While sex work is illegal almost everywhere in the U.S., Nevada is the only state that does legally permit and regulate brothels in the same way as it does other industries.
"The reasons women worked there are as varied as each of the women," McAndrews tells Mic. "The brothels offered a safe alternative to the illegal business free from drugs and with independence to negotiate for themselves."
Working girls in control: "Intimacy is not uncommon in the brothels," McAndrews says. In his five years, he witnessed the extent of the familial and supportive community not only fostered among the working girls but among the women and their patrons. "I was at Donna's Battle Mountain Ranch where I met a man who would come in every Thursday evening to cook dinner for all of the women. No services were rendered in exchange, and the women, regulars and locals would all hang out and have dinner together. There's also been a number of women and customers who have gotten married."
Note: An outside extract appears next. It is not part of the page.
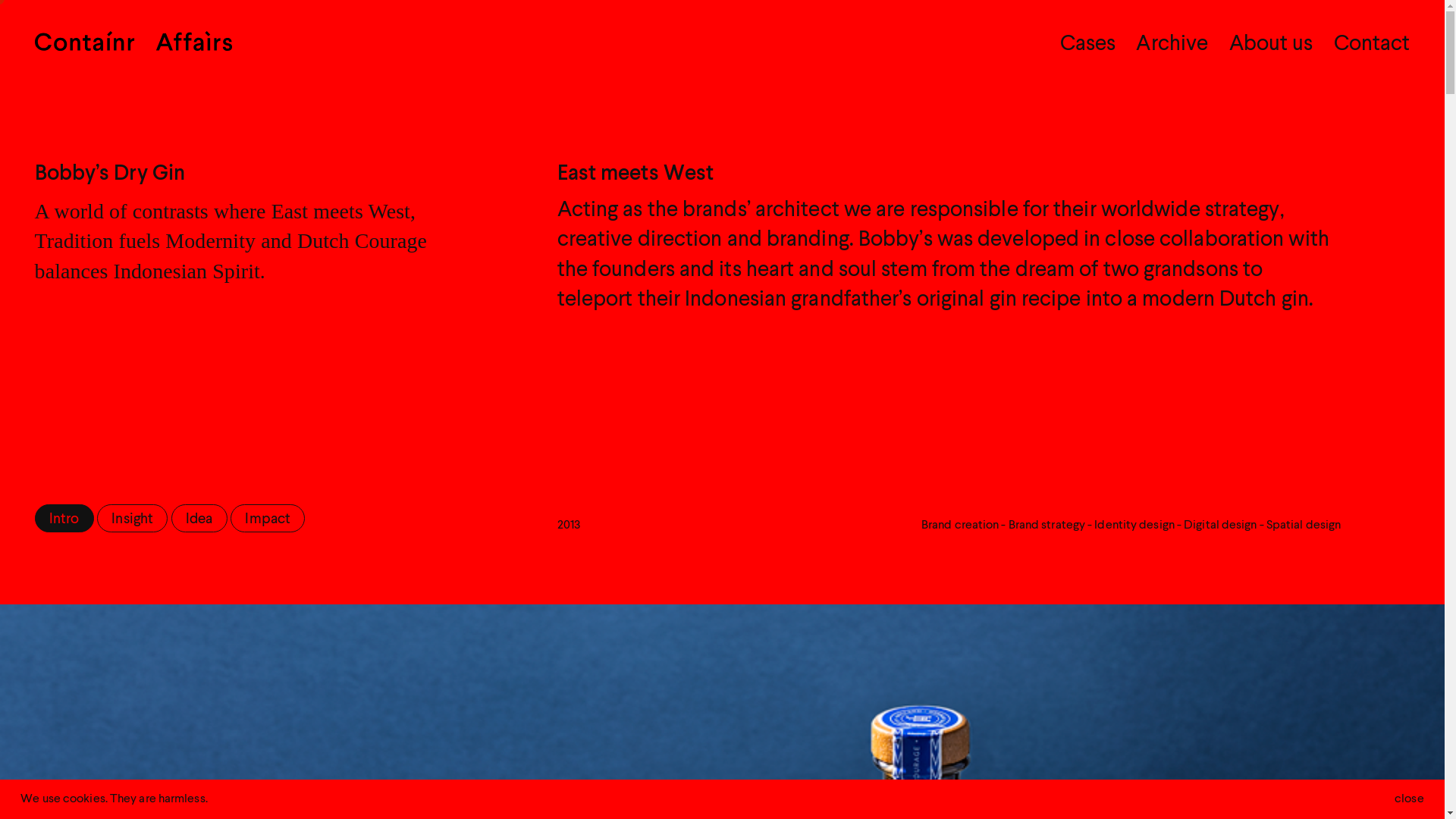
Contact (1371, 44)
Cases (1087, 44)
close (1408, 799)
About us (1270, 44)
Archive (1171, 44)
At the same time, McAndrews observed how intimacy was negotiated and understood by many of the women who had lives outside the brothels. "One of the most interesting aspects of the brothels was the way women separated their jobs from their personal sex lives," he said. "Many of the women had boyfriends or were married with kids. The fact that they had sex for a living didn't seem to diminish the value they put on their physical relationship with their husbands/boyfriends."
The politics of sex work: While he was clear that he didn't want his project to be "either pro- or anti-prostitution," McAndrews said Nevada Rose illustrates the power and personhood of these women, in large part, by breaking down the stereotypes of sex workers. Even feminists are divided on the issue, with one narrative, espoused by people like Andrea Dworkin in the 1980s, consider it inherently misogynistic. This narrative hinges on a number of debates, primarily about the labor, or "work," of sex work and the objectification of women.
Noting the stories of these women — many of whom he invites along to do book signings and speaking engagements with him — McAndrews emphasizes the feminist tenet of control over one's body in his work. "A common thread through many of the women's stories is 'choice,'" he said. "For good or bad, or however people want to judge their situation, the women made a choice to do this work."
Ultimately, McAndrews said he wasn't trying to glorify the profession or make a political statement. He just wanted to pull back the curtain a bit, which is something the women, too, seemed to appreciate.
"When most people think of prostitution, they think of illegal prostitution and all of the exploitative and negative consequences that go along with it," McAndrews observes. "I think Nevada Rose shows a side where the women are not embarrassed or ashamed."